PROBLEM DETAILS.
Beginning with the line that contains "For every named" in the material below, print each line exactly until the line that contains "XE ĐẠP TẬP KINGSPORT BK-5804" has been printed, then stop.

________________

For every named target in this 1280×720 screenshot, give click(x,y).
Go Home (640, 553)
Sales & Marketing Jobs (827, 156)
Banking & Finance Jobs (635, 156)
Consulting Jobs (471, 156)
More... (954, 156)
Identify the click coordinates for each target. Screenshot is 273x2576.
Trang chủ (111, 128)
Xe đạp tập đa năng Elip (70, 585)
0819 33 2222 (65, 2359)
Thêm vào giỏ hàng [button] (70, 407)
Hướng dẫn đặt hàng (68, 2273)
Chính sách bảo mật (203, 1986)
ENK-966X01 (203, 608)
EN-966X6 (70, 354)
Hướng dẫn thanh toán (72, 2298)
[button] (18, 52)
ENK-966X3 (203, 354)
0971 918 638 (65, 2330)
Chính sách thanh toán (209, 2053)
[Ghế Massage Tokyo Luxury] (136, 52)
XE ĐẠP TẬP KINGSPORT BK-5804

________________

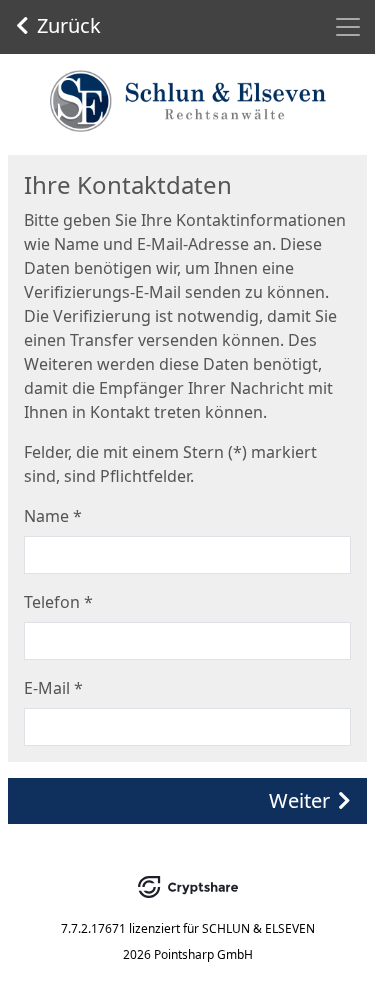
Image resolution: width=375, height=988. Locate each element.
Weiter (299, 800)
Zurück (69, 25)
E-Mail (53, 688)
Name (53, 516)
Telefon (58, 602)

________________

EXERCISE ANSWER.
For every named target in this 1280×720 screenshot, give click(x,y).
Go Home (640, 553)
Sales & Marketing Jobs (827, 156)
Banking & Finance Jobs (635, 156)
Consulting Jobs (471, 156)
More... (954, 156)
Identify the click coordinates for each target. Screenshot is 273x2576.
Trang chủ (111, 128)
Xe đạp tập đa năng Elip (70, 585)
0819 33 2222 (65, 2359)
Thêm vào giỏ hàng [button] (70, 407)
Hướng dẫn đặt hàng (68, 2273)
Chính sách bảo mật (203, 1986)
ENK-966X01 (203, 608)
EN-966X6 (70, 354)
Hướng dẫn thanh toán (72, 2298)
[button] (18, 52)
ENK-966X3 (203, 354)
0971 918 638 (65, 2330)
Chính sách thanh toán (209, 2053)
[Ghế Massage Tokyo Luxury] (136, 52)
XE ĐẠP TẬP KINGSPORT BK-5804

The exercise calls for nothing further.